◆ Document excerpt ◆
########################################

CLARKSVILLE, Tenn. (WTVF) — Some in the farming industry are worried about migrant workers are having trouble entering the country to work contracted jobs having an impact on this year's harvest.
At Slate Farms, a group of H2A temporary agricultural workers helps with running the farm. At least one worker has been coming to the country for the past 20 years to work for more than half a year at a time.
"The next group was already supposed to be here. Right now, they're scheduled to cross the border Monday," said Al Slate, owner of the farm.
Slate said he's hired workers for years, and now that workers are having trouble getting in due to the COVID-19 shut down, he's looking into the local market to hire people. The labor and pay are not what many people are willing to work for.
"Typically we would have seven. That's taking care of everything on the farm including the strawberries and the greenhouses," said Slate.
Some of the strawberries are just about ready to pick. Slate wants to get the farm open for curbside pick up by April 24 or 25.

########################################

◆ Entries supplied ◆
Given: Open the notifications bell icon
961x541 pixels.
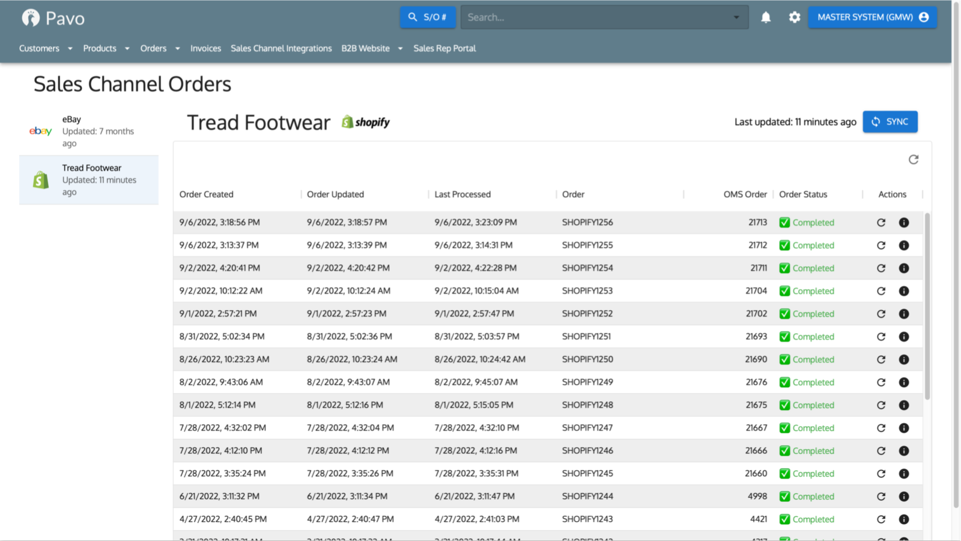Looking at the screenshot, I should [x=766, y=17].
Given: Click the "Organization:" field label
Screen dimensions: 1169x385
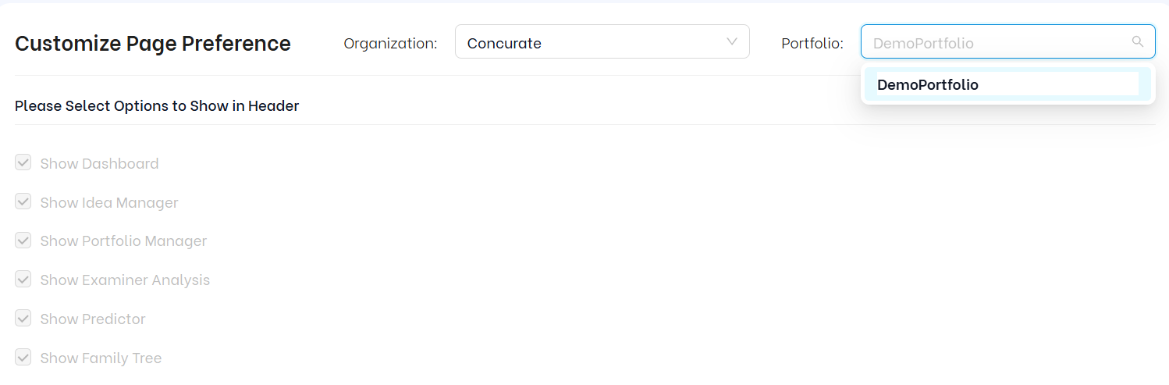Looking at the screenshot, I should coord(390,44).
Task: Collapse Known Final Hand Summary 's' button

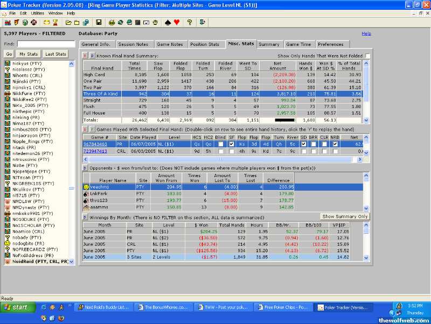Action: point(85,56)
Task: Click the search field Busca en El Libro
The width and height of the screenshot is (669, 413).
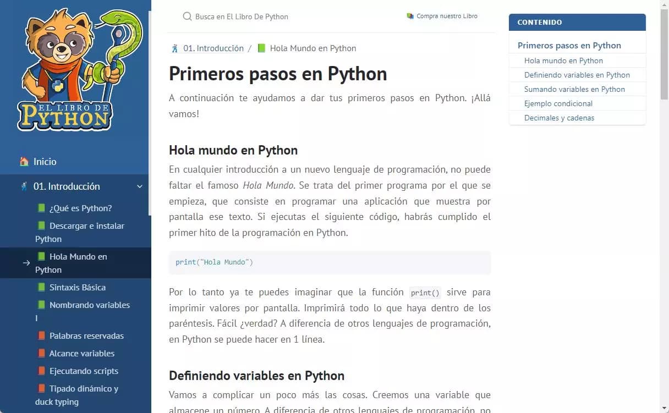Action: point(275,16)
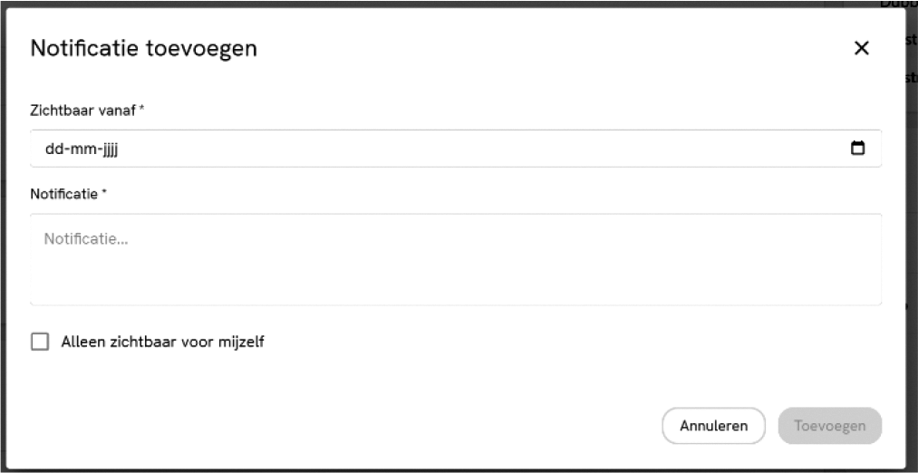Screen dimensions: 918x473
Task: Select the jjjj year segment
Action: (x=109, y=149)
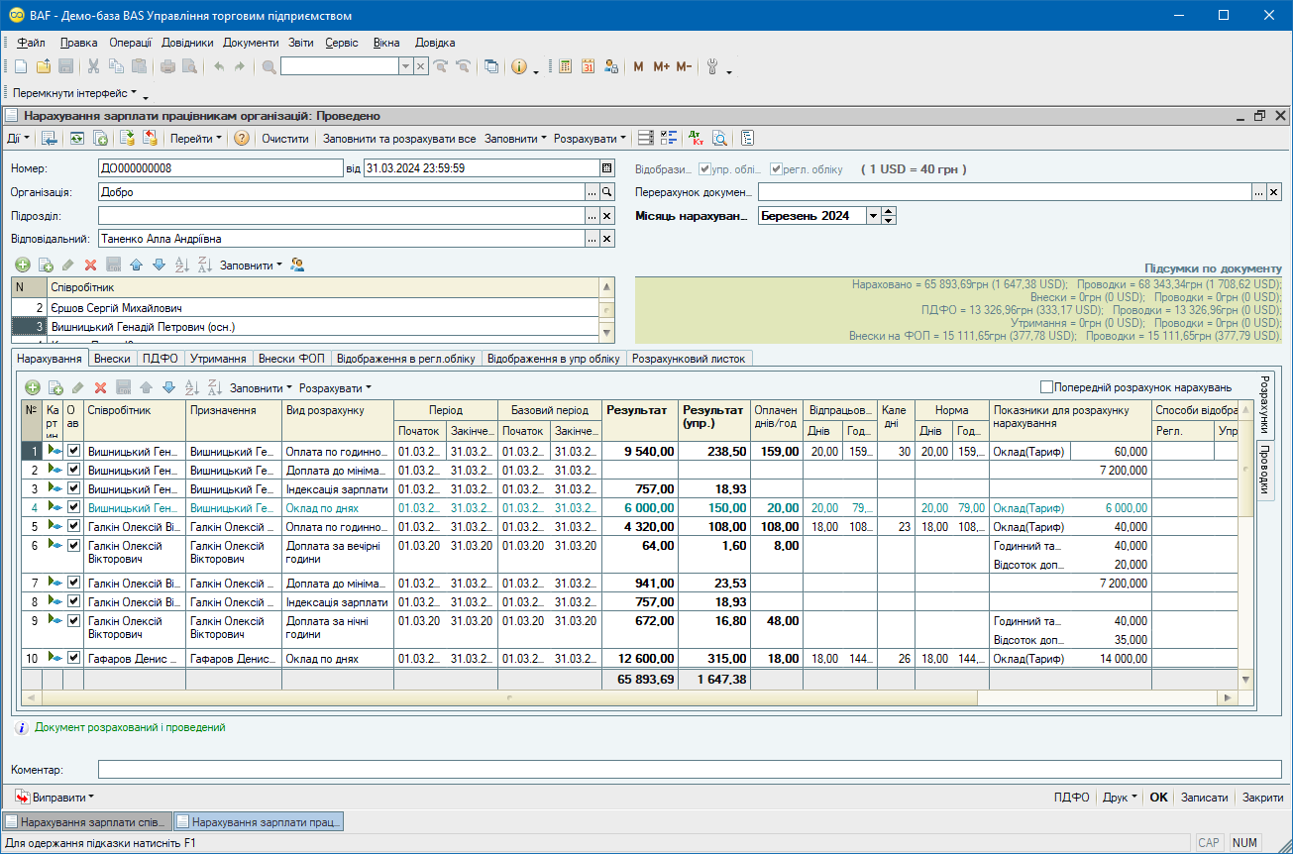Enable Попередній розрахунок нарахувань checkbox

coord(1046,387)
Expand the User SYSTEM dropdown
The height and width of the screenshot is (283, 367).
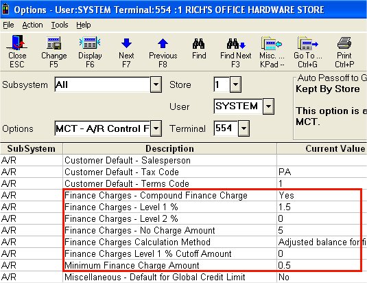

########################################

◆ Parts of the exercise ◆
1. In the article about migrant farm workers, write out the passage starting at "At Slate Farms, a" and ending at "year at a time.".
2. In the article about migrant farm workers, by what dates does Al Slate want Slate Farms open for curbside pickup?
3. Go on with the article about migrant farm workers at Slate Farms from where it stops.

◆ Results in order ◆
1.
At Slate Farms, a group of H2A temporary agricultural workers helps with running the farm. At least one worker has been coming to the country for the past 20 years to work for more than half a year at a time.

2. April 24 or 25.

3.
Slate said he's not the only farmer experiencing problems.
"Seems like everyone I've talked to has some type of problem. They will have part of their help here but not all of them," he said.
A representative with the Farm Bureau said they're not sure when migrant workers will start getting into the country more quickly.
The Department of Homeland Security and the USDA just loosened restrictions so workers already in the U.S. can switch employers to help farmers during their harvest. They're trying to keep the supply chain from being disrupted. However, it doesn't help with getting more hands in the states.
Slate just wants for the locals to support farmers.